Nuova iniziativa editoriale del Corriere Adriatico che distribuisce in edicola il libro “Fiabe, canti e giochi popolari marchigiani” (Edizioni Grifo) di Antonio Gianandrea e Luigi Mannocchi a 8,80 euro più il prezzo del quotidiano. L’abbinamento è falcoltativo. La presentazione «C’era una volta …: e occhi di bambini si volgevano rapiti verso la narratrice, la mamma o più spesso la nonna o una zia, che cominciava la serie delle fiabe», esordisce Antonio Resta nella presentazione del volume.
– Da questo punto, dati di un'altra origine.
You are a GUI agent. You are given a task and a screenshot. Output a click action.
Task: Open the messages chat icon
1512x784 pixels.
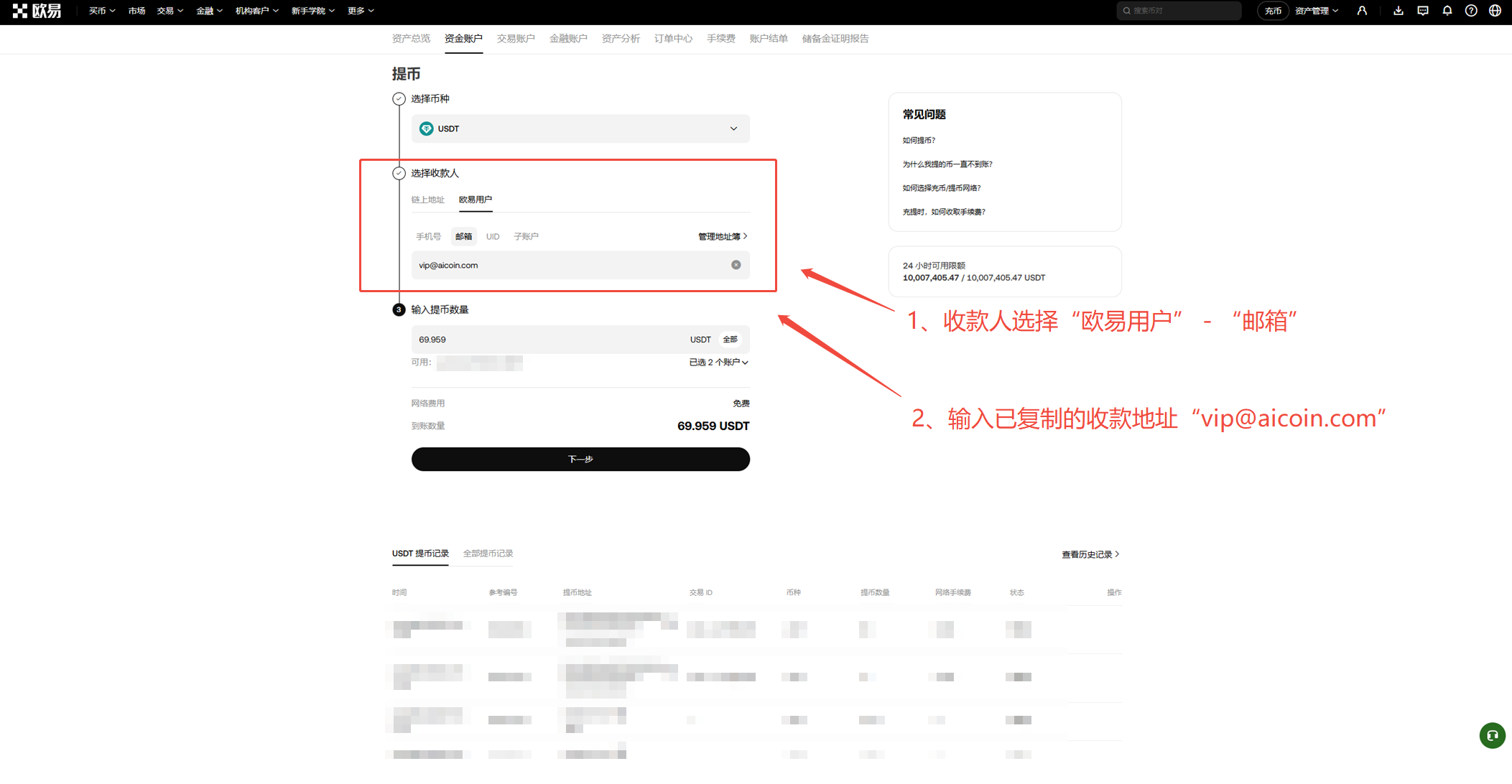coord(1423,11)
Le serate attorno al braciere

«Raccolti vicino a lei - spiega -, trascorrevano così i lunghi pomeriggi invernali, seduti davanti al focolare o attorno a un caldo braciere, e così passavano le tiepide serate estive, quando ci si riuniva di fronte alla porta di casa, per cogliere un po’ di frescura dopo una giornata torrida, formando gruppi di dieci-quindici persone, tra grandi e piccoli: posto termine i grandi ai lavori giornalieri e i piccoli ai dolci giochi dell’infanzia. Agli angoli delle strade semibuie occhieggiava la luce fievole dei lampioni, e neppure l’ombra di qualche raro passante distoglieva i bambini, che seguivano assorti quelle storie fantastiche in cui si susseguivano principi e principesse, fate e streghe, oggetti magici e metamorfosi straordinarie, animali parlanti ed esseri soprannaturali, personaggi buoni e personaggi cattivi. Quanti anni fa? Forse non più di cinquanta-settanta; eppure sembrano fuggiti secoli e secoli, se tante cose appaiono così lontane, sperdute in un’epoca remota, si potrebbe dire preistorica. Nel breve volgere di pochi decenni uno sviluppo tecnologico sempre più incalzante e vertiginoso ha sfaldato abitudini e credenze, ha cancellato figure, mestieri, strumenti e attività artigianali. Modi di vita secolari si sono dissolti, e insieme si sono dissolti, nella consuetudine quotidiana, quei racconti fiabeschi, trasmessi oralmente di generazione in generazione».

L’eredità plurisecolare

«È un’eredità plurisecolare - conclude Resta - che nella vita di tutti i giorni è venuta meno in pochissimo tempo, ma che per fortuna rimane affidata alla scrittura, grazie a studiosi attenti e partecipi, soprattutto dell’Ottocento». In proposito per le Marche Resta cita Antonio Gianandrea (1842-1898) e Luigi Mannocchi (1855-1936): «Il primo, pubblicando in volume, negli anni Settanta dell’Ottocento, raccolte di fiabe e novelle, giochi e canti (i proverbi comparvero nel 1882 nell’Archivio per lo studio delle tradizioni popolari, la gloriosa rivista diretta Giuseppe Pitré e Salvatore Salomone-Marino); l’altro, Mannocchi, lasciando una raccolta manoscritta, rimasta per lungo tempo inedita e pubblicata per la prima volta nel 1981 a cura di Luigi Rossi. Tutte queste opere, riunite in un unico volume, sono oggi a disposizione del lettore, che, avanti con gli anni, ritroverà momenti della sua fanciullezza, o, ancor giovane o giovanissimo, scoprirà un mondo sconosciuto, benché vivo e vitale appena alcuni decenni fa».